Developing the World Health Organization Disability Assessment Schedule 2.0
T Bedirhan Üstün, Somnath Chatterji, Nenad Kostanjsek, Jürgen Rehm, Cille Kennedy, Joanne Epping-Jordan, Shekhar Saxena, Michael von Korff, Charles Pull & in collaboration with WHO/NIH Joint Project
To describe the development of the World Health Organization Disability Assessment Schedule 2.0 (WHODAS 2.0) for measuring functioning and disability in accordance with the International Classification of Functioning, Disability and Health. WHODAS 2.0 is a standard metric for ensuring scientific comparability across different populations.

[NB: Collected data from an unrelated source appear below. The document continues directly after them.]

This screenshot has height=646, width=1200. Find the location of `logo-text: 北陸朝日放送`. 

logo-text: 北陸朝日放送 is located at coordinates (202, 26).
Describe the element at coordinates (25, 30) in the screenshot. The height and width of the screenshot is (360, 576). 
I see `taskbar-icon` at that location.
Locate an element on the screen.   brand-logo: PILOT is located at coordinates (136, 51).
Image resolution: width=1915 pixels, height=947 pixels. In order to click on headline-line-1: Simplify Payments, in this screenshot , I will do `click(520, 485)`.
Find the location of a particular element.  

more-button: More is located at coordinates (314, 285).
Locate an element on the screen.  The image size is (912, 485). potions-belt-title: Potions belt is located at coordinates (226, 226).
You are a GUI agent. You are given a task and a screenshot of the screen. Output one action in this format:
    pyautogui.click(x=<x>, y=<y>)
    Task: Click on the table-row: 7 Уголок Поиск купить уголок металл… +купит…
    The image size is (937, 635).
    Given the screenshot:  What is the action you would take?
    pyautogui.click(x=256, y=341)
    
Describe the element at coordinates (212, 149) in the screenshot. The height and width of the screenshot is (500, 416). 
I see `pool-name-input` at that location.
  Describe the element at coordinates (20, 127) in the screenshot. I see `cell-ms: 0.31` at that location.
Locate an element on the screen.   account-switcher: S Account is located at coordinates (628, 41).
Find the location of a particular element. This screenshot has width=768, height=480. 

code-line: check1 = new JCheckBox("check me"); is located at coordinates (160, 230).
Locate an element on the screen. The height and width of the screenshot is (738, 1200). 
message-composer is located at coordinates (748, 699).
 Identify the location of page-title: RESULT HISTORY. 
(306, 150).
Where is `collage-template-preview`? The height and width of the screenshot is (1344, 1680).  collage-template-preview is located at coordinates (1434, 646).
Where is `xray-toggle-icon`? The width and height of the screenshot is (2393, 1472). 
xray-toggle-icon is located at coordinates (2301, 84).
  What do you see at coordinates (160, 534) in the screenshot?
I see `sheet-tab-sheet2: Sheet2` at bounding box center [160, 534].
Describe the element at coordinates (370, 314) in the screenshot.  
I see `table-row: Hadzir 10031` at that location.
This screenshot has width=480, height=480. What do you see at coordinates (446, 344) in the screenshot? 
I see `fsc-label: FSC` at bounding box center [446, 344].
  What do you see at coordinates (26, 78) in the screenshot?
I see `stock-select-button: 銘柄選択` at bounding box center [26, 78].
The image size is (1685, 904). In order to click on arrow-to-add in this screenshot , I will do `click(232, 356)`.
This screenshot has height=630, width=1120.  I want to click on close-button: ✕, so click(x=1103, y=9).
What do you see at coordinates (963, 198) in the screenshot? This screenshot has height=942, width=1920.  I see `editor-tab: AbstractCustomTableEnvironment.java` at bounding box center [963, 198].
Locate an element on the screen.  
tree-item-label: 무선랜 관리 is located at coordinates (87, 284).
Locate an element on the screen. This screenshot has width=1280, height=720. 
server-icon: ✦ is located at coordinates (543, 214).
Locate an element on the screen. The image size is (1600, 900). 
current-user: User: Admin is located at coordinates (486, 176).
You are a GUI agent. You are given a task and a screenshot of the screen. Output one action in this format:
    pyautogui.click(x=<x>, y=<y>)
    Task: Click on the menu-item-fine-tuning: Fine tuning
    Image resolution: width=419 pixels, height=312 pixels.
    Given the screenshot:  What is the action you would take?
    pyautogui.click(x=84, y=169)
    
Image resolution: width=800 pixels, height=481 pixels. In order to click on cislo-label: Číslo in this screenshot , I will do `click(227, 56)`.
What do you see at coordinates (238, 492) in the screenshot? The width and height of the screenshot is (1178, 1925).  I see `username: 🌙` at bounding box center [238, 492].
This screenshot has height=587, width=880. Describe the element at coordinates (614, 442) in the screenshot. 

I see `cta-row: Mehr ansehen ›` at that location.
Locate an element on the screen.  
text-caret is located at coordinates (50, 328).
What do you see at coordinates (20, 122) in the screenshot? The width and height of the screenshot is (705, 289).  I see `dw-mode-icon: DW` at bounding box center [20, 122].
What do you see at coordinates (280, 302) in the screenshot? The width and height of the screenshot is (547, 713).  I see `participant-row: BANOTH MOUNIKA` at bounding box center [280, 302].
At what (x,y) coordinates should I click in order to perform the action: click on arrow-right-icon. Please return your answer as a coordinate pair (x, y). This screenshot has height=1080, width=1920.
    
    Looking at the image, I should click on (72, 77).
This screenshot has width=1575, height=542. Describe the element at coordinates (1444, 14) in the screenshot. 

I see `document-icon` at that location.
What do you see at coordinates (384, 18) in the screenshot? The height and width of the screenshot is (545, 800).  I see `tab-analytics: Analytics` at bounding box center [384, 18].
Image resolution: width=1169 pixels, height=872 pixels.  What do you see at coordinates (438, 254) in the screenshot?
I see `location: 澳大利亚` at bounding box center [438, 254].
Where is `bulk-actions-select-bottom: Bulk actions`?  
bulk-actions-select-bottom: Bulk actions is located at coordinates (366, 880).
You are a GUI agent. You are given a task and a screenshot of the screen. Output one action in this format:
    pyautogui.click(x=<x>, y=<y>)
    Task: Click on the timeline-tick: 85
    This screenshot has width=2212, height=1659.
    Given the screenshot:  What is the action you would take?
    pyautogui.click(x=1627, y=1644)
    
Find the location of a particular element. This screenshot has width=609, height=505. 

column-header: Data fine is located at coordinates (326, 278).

A series of studies was carried out globally. Over 65 000 respondents drawn from the general population and from specific patient populations were interviewed by trained interviewers who applied the WHODAS 2.0 (with 36 items in its full version and 12 items in a shortened version).
The WHODAS 2.0 was found to have high internal consistency (Cronbach's alpha, α: 0.86), a stable factor structure; high test-retest reliability (intraclass correlation coefficient: 0.98); good concurrent validity in patient classification when compared with other recognized disability measurement instruments; conformity to Rasch scaling properties across populations, and good responsiveness (i.e. sensitivity to change). Effect sizes ranged from 0.44 to 1.38 for different health interventions targeting various health conditions.
The WHODAS 2.0 meets the need for a robust instrument that can be easily administered to measure the impact of health conditions, monitor the effectiveness of interventions and estimate the burden of both mental and physical disorders across different populations.